WHAT IS NEEDED
Without any pictures, retype exactly the lines from the one with "Click the 已编辑 edited label" through the final line of the records.

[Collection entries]
-- Opening Marker --

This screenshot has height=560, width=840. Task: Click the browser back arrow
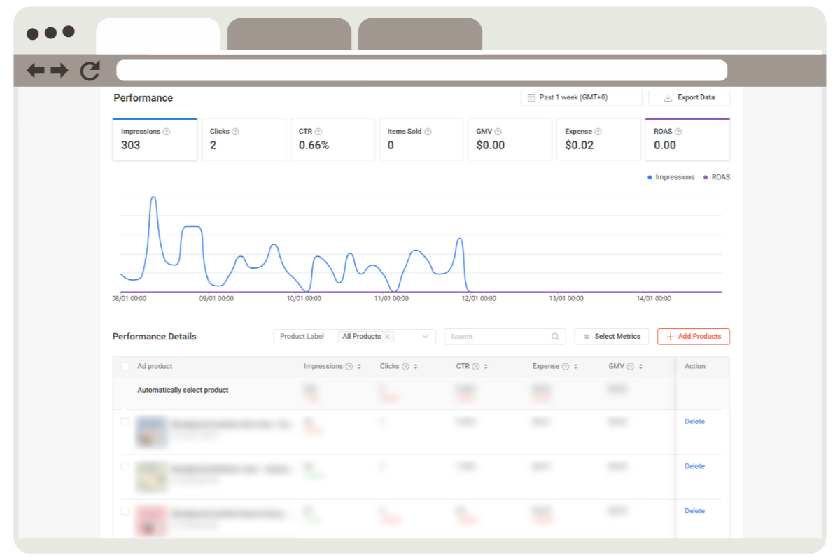pos(36,70)
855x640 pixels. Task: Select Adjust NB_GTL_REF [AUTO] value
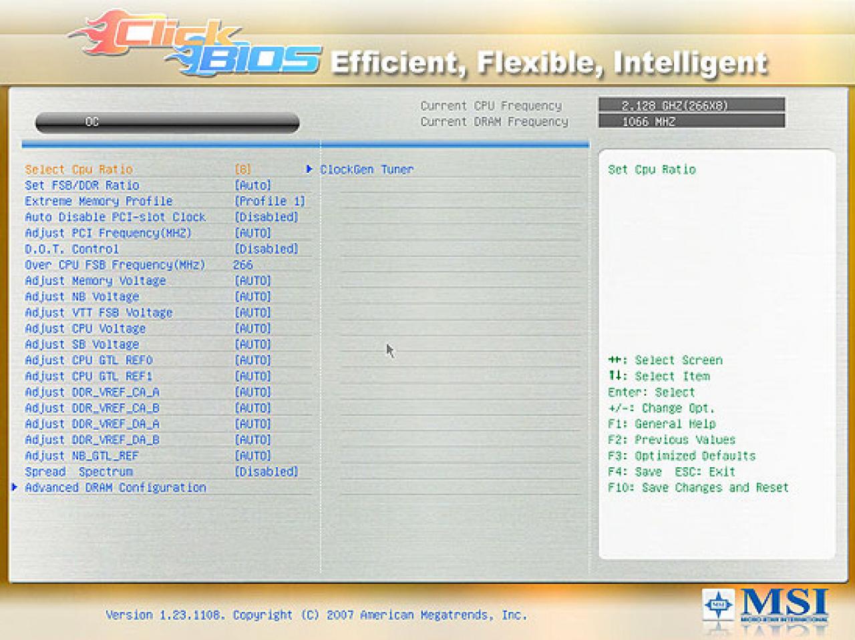point(252,456)
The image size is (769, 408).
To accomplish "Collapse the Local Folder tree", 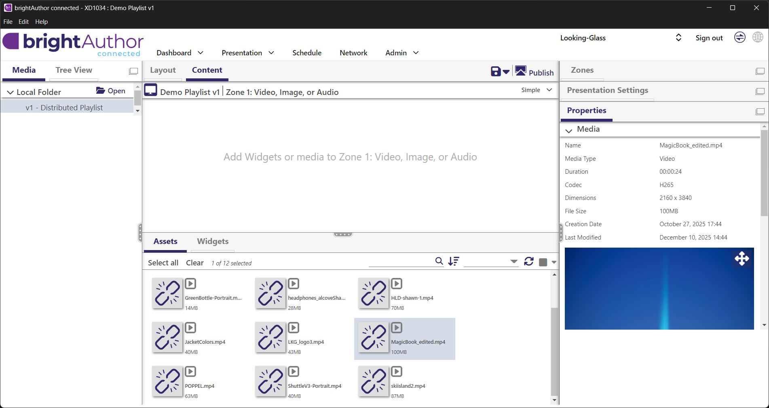I will [11, 93].
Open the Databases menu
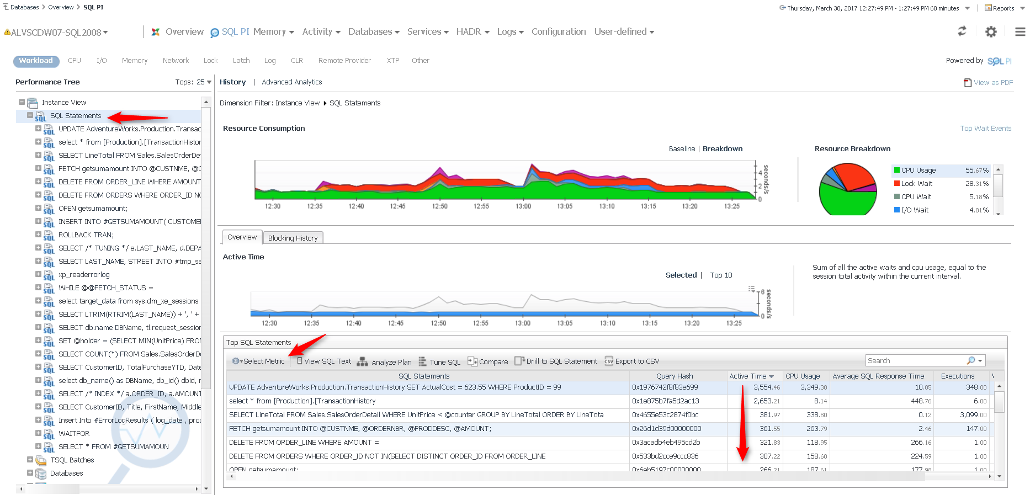Viewport: 1030px width, 495px height. tap(373, 32)
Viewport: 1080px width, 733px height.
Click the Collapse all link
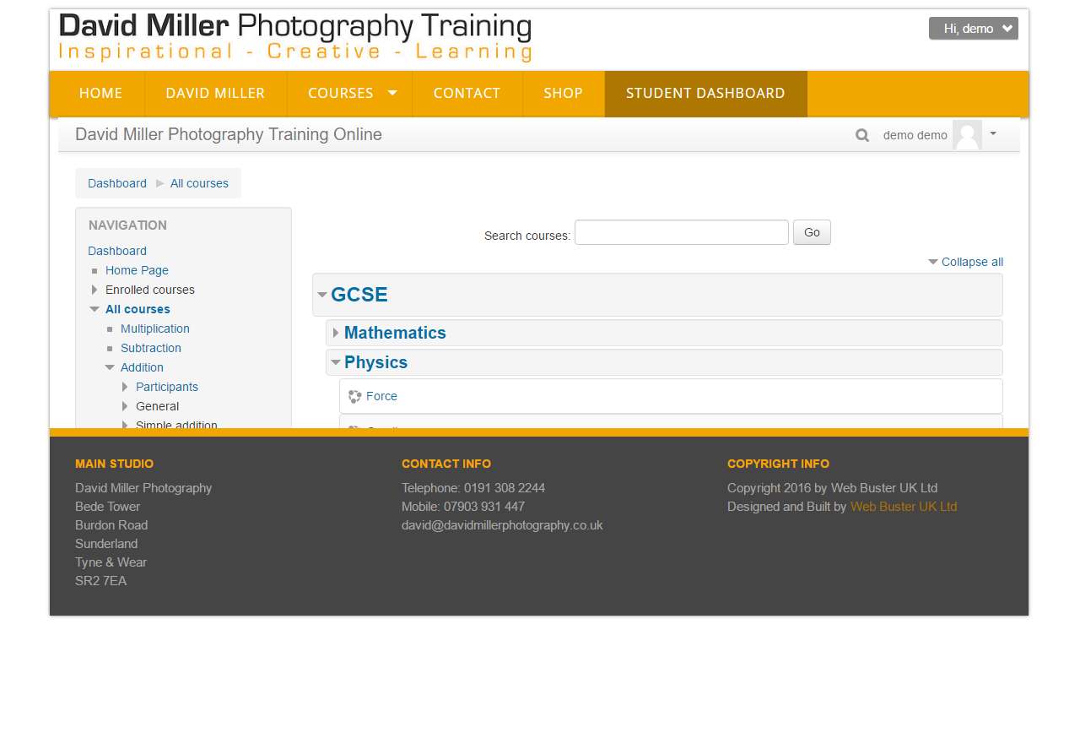[x=972, y=262]
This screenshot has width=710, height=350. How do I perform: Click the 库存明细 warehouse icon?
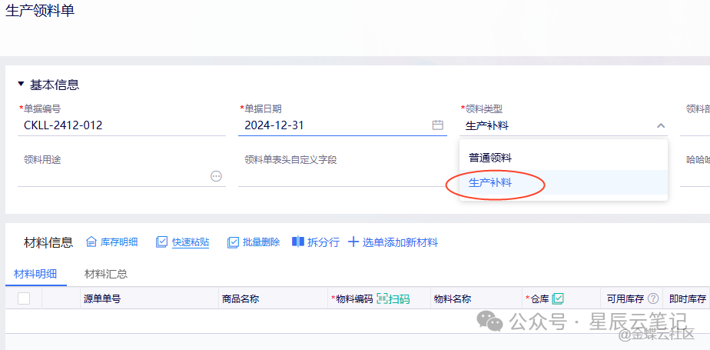[x=91, y=242]
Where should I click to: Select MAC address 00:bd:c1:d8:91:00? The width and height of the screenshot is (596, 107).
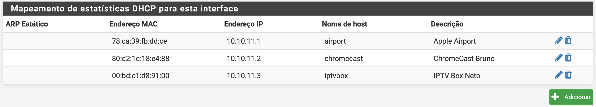[x=140, y=76]
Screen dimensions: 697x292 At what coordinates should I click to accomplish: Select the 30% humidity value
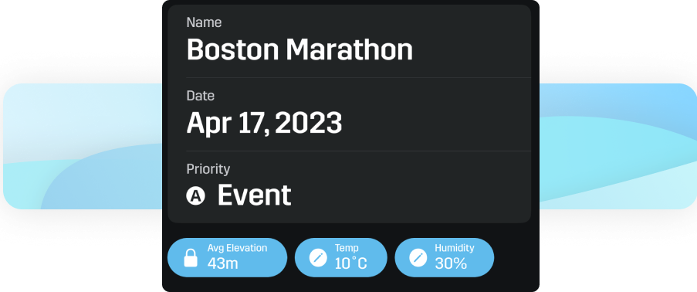click(451, 263)
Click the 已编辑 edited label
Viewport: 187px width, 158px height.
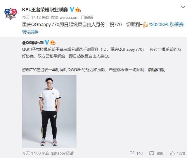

-- Closing Marker --

YOUR RESPONSE
Click the 已编辑 edited label
Viewport: 187px width, 158px height.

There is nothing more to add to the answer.